Music today has been 1969 (mostly). Tony Visconti has remixed Bowie’s first album and called it Space Oddity. I bought it in Liverpool in the HMV Black Friday discounts and only just got to it today. That was an expensive day because there were lots of records that were 20% off that I wanted. You just end up spending way more than you would have done overall. This might have been the first time that I heard the name Hermione (Letter To Hermione) before J. K. Rowling came and made it a household name. I was enjoying Wild Eyed Boy From Freecloud tonight.

Same year, Keith Christmas (real name) released his album Stimulus (CD). He played acoustic guitar on Bowie’s album. Sometime in the seventies I saw him live at Liverpool Stadium. It might have been supporting Hawkwind? Stimulus suffers a little from the era and the ‘jolly vaudeville’ as All Music Guide calls it, that appears way too early on the album (Bedsit Two-Step). But there really are some cool tracks on this record, you just have to wait for them. Track 1, Travelling Down, is a contender and also the longer Trial And Judgement.

In 1969 the concept of the groovy bedsit came to the fore with all kinds of Bohemians in furry jackets buying guitars and retiring to their rooms with beautiful long haired girls, tea and funny cigarettes. Al Stewart’s first album was called Bedsitter Images. His second, Love Chronicles, was released in 1969 and has lots of an uncredited Jimmy Page playing electric guitar with long wordy songs. Highly recommended. I met Al Stewart in San Juan Capistrano in California when I went to see him there. When he heard that a member of the ex band was there he wanted to meet me – he lived in California and I guess he had a radio.
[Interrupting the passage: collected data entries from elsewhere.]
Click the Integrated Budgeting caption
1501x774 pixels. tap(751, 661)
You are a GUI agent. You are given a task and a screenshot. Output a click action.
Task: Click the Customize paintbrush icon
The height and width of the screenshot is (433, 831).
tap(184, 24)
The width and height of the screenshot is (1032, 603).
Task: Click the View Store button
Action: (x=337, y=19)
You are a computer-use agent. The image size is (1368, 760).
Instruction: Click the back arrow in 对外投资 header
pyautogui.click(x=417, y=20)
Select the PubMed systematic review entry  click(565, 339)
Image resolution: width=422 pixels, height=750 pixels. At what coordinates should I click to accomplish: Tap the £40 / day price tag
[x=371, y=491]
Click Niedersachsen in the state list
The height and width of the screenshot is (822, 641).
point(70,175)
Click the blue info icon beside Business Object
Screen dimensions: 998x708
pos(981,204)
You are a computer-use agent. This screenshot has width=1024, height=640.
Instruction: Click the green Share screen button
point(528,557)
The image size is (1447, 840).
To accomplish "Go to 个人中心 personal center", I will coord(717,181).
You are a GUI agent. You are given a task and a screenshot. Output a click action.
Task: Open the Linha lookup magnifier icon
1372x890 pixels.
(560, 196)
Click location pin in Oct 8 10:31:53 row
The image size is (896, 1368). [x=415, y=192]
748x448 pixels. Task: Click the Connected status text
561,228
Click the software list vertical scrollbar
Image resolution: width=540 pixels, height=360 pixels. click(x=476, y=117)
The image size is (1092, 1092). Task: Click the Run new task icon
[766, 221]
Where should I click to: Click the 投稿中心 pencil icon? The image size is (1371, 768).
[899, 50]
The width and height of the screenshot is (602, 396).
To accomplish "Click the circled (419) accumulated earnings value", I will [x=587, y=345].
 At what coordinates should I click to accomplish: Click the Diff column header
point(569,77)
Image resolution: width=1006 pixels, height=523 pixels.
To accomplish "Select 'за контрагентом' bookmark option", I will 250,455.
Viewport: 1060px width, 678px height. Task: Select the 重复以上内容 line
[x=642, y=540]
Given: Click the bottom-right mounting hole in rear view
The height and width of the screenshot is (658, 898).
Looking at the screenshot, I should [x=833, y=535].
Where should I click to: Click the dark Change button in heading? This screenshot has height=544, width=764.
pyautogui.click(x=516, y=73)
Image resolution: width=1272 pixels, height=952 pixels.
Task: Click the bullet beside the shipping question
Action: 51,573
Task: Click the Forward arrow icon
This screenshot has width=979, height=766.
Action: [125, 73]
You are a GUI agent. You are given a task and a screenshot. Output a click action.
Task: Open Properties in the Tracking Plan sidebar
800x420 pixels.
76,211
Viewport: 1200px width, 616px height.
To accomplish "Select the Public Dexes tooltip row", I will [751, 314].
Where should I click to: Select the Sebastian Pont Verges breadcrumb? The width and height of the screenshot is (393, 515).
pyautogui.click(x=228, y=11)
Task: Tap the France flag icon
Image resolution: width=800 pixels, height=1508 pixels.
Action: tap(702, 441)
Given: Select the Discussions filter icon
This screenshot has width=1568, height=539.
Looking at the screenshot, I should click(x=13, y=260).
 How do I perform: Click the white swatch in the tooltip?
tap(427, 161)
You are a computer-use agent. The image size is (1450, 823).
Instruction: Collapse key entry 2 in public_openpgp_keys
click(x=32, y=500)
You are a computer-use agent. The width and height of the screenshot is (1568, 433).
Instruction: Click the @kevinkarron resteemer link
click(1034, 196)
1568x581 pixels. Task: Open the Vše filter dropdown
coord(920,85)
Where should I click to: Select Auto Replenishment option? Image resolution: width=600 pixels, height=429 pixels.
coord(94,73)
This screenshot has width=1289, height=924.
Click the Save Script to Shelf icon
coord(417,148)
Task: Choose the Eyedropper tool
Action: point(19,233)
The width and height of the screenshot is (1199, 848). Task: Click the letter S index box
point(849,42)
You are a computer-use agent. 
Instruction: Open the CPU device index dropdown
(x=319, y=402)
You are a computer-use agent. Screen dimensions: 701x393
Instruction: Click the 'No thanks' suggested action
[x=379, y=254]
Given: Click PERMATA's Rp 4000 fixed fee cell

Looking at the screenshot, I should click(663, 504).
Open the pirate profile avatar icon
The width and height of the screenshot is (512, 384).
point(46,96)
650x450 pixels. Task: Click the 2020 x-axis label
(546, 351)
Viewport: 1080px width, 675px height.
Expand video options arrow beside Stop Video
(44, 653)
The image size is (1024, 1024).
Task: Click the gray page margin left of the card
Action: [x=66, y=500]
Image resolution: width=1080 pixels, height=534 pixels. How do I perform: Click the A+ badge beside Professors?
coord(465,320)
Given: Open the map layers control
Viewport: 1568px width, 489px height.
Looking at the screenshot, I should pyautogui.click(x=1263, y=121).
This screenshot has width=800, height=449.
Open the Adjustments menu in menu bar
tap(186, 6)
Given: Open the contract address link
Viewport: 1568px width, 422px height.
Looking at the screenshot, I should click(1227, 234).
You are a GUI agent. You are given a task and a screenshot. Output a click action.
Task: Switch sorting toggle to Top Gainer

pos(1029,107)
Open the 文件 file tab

He told me that before John Lennon, Yoko Ono was his girlfriend.

The late Duncan Browne who died tragically of cancer at the age of 46 made Give Me Take You in 1968. (I have a CD.) Unlike most of the other British bedsitter, singer, guitarists, he played nylon string guitars. (Although Bowie was heavily into the 12 string.) Again wordy thoughtful songs. Colin Blunstone told me that they shared a flat in Earl’s Court. In 1972 he had a hit with the song Journey, played on acoustic nylon string guitar. My friend Ed Rogers recorded the song Alfred Bell from his first album and I played bass on it (I think) at Tony Shanahan’s studio somewhere in New Jersey. (He’s Patti Smith’s only constant musical companion these days.)

Next and back in 1969, Roy Harper and Folkjokeopus. It’s worth it just for the 18 minute McGoohan’s Blues, great lyrics and great singing. She’s The One – also great. If you haven’t brought Roy Harper into your life yet, stop everything and do it now, there’s a lot to get through.

Jake Holmes’ self-titled album from 1969 was his third. You know about the original versions of Dazed And Confused that appeared on his first album, The Above Ground Sound Of Jake Holmes (1967). I always wondered was he trying to separate himself from the hip underground with that title, or was he just being clever-clever? By the time he got to this album he was in Nashville and not afraid of a Country influence, but there’s some good songs on the record. After this album he went on to co-write (with Four Season’s Bob Gaudio) all the songs on Frank Sinatra’s Watertown, sadly it didn’t really work out commercially, the album not making the US Top 100, still, imagine.